## Data in this exercise
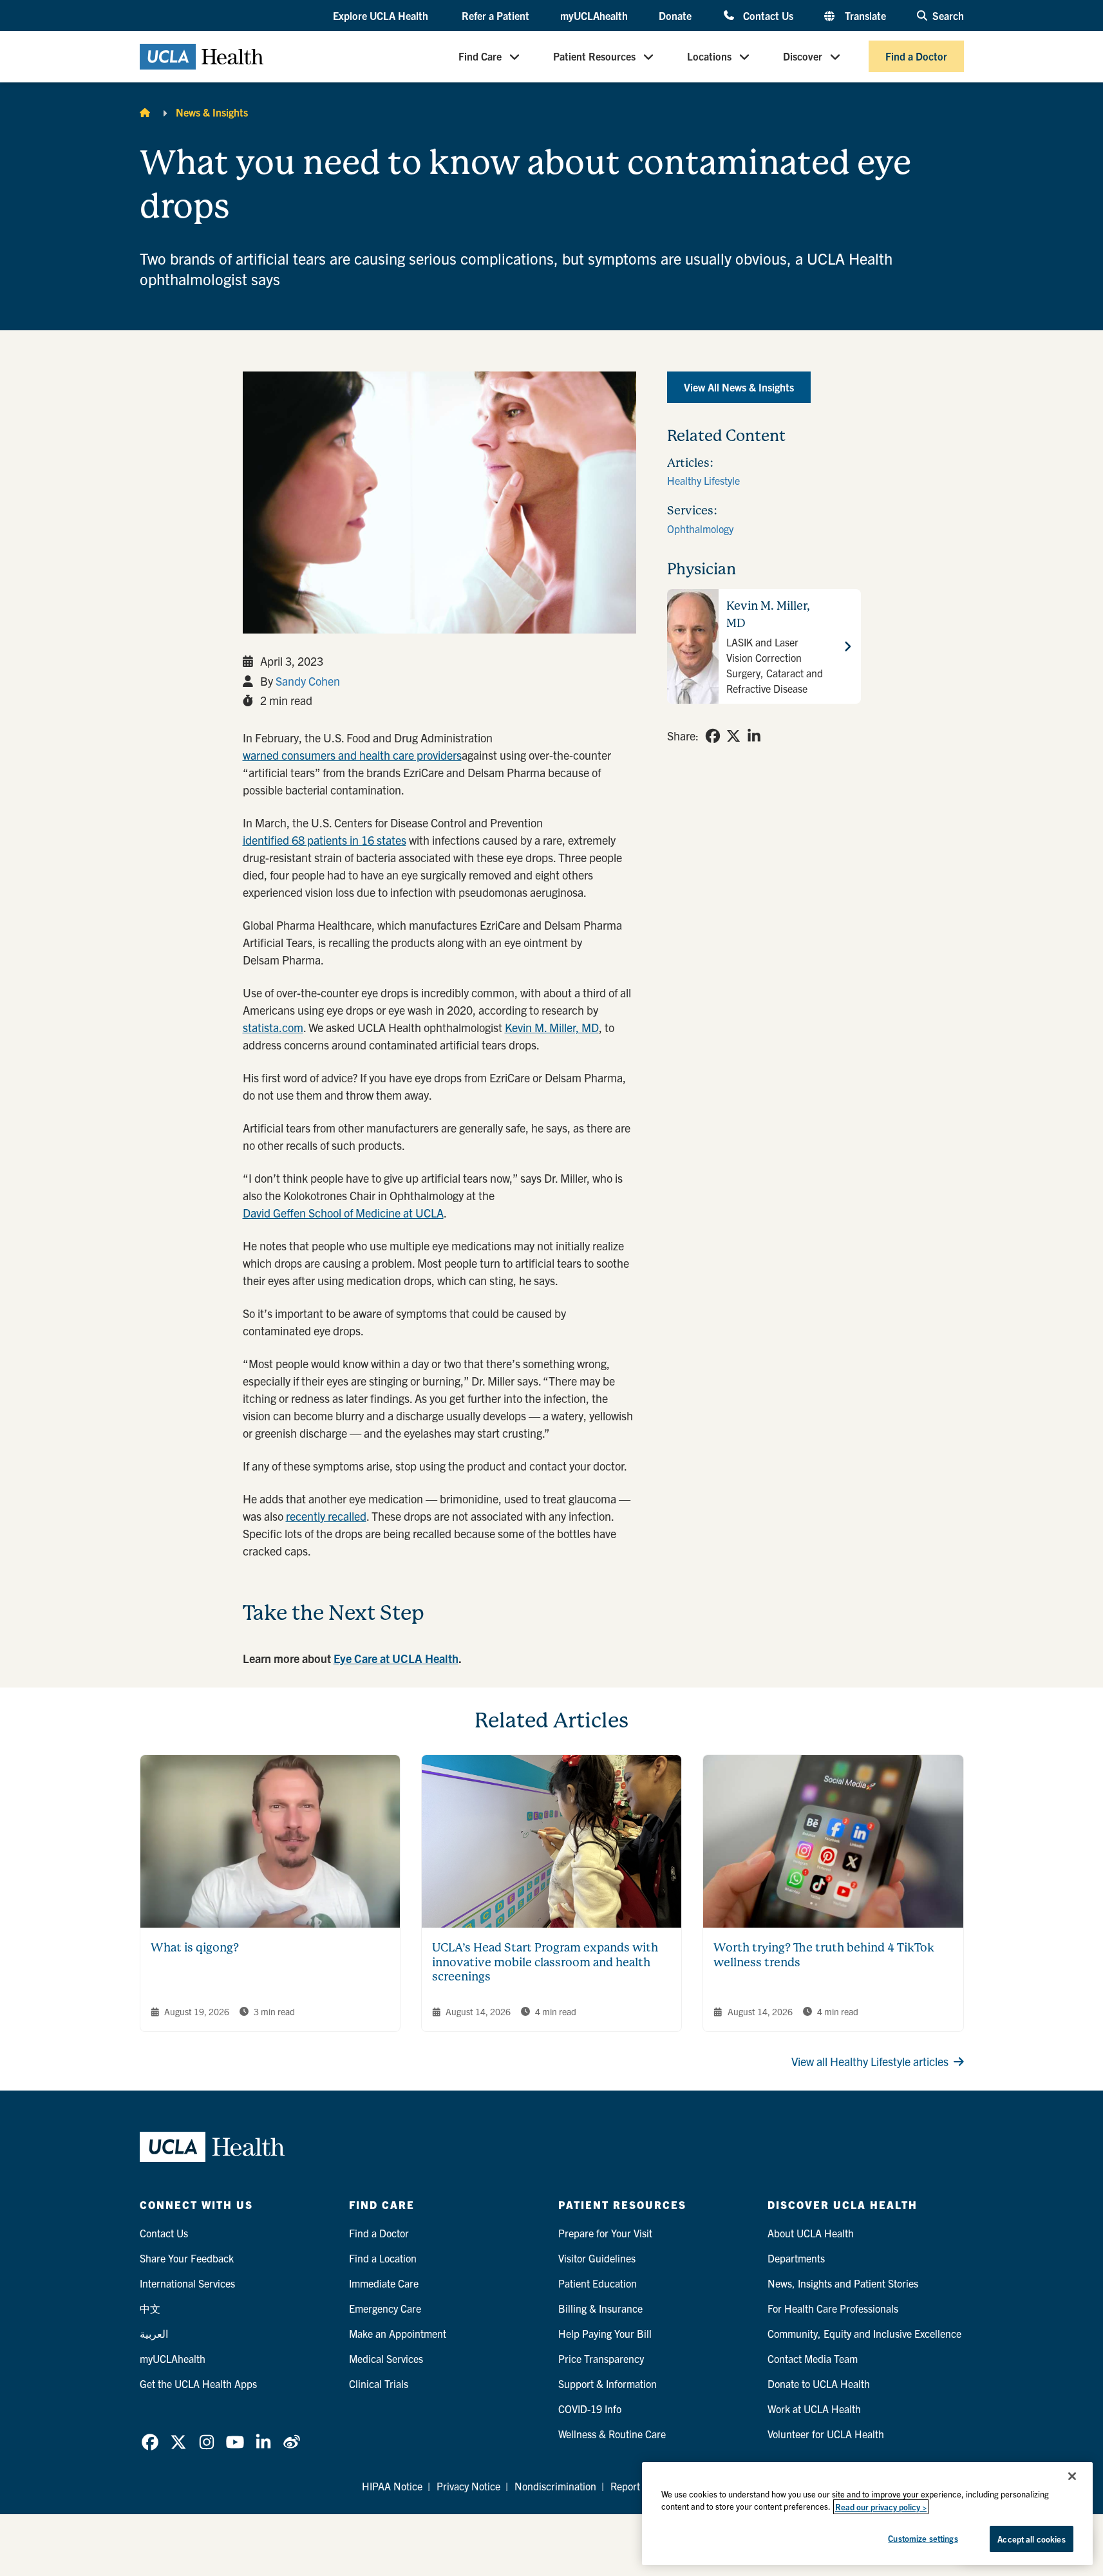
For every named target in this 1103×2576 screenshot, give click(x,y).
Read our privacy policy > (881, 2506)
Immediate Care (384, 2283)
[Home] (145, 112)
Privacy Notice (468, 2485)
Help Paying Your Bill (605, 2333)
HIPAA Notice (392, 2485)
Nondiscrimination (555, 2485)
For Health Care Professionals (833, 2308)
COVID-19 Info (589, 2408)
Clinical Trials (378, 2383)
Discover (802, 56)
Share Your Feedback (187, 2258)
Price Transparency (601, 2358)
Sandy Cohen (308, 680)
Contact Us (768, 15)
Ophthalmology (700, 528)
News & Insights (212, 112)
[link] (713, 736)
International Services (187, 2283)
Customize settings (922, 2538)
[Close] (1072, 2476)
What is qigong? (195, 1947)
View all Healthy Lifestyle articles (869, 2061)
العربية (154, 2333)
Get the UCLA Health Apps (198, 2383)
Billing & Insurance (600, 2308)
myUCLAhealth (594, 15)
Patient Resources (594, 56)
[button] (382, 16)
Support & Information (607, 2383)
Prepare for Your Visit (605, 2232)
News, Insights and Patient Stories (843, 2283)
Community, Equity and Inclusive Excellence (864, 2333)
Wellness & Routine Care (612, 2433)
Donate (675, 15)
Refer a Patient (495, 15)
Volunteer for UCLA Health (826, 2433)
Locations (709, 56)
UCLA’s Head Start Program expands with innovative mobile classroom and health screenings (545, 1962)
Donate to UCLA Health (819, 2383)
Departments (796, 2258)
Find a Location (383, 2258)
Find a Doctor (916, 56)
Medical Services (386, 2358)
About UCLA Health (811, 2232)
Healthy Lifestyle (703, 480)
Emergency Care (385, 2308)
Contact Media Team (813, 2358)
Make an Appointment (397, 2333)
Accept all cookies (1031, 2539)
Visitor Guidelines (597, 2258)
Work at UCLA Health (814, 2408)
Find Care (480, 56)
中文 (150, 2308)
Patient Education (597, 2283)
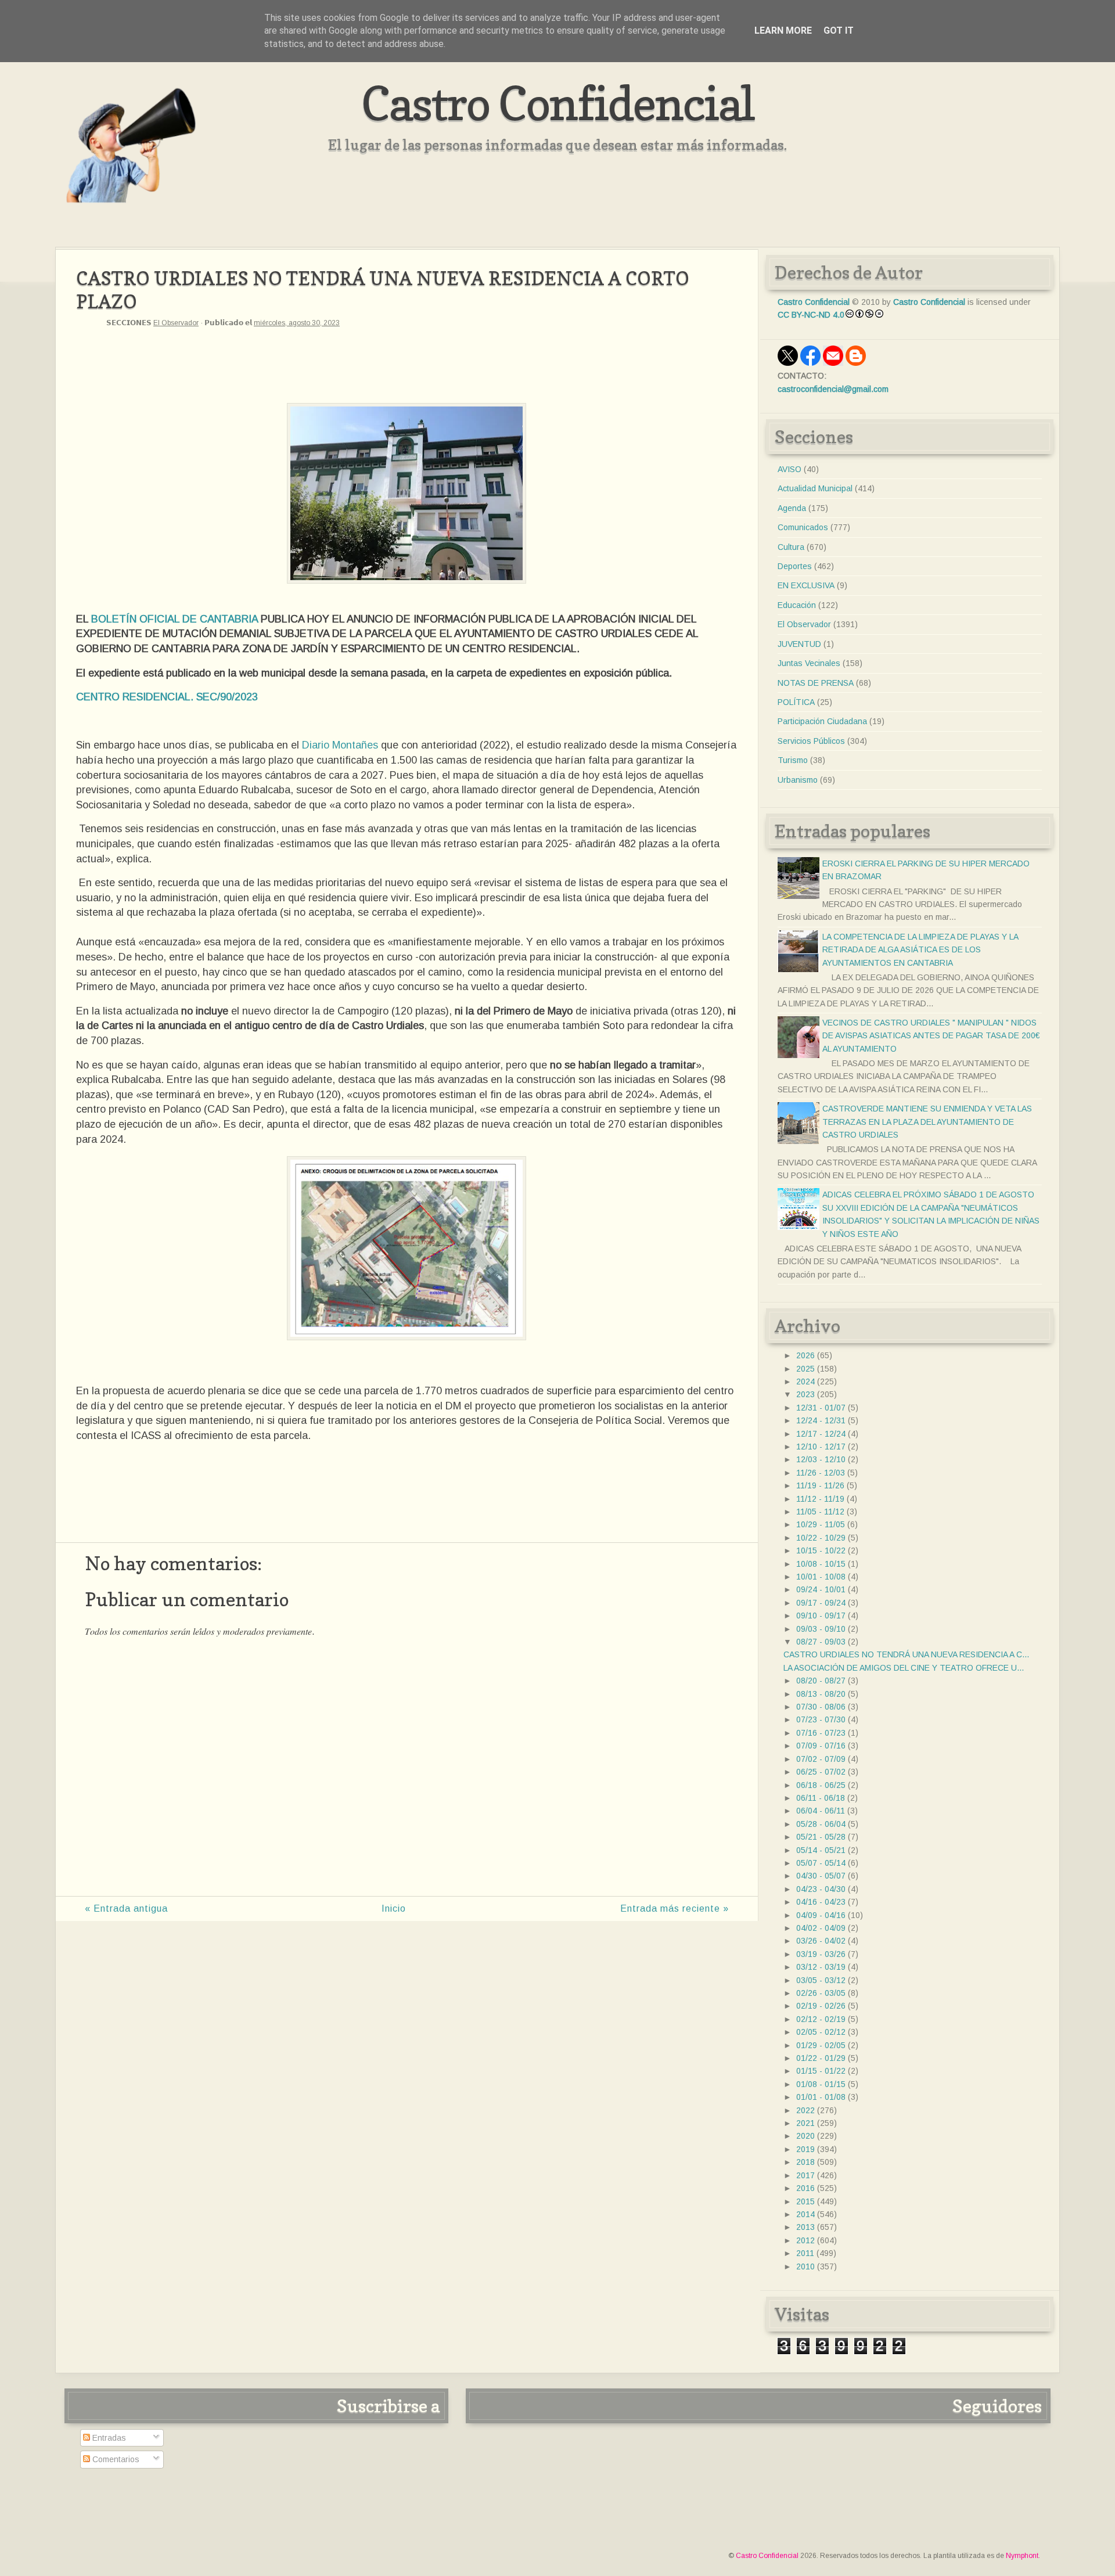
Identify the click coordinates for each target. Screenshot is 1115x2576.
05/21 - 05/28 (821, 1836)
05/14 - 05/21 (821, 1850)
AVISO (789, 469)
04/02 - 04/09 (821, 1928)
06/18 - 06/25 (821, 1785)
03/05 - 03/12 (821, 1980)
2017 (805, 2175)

## Task prompt
Count the lines holding the word "Patient" in this material. Reply with the number and nothing else.

## Written response
4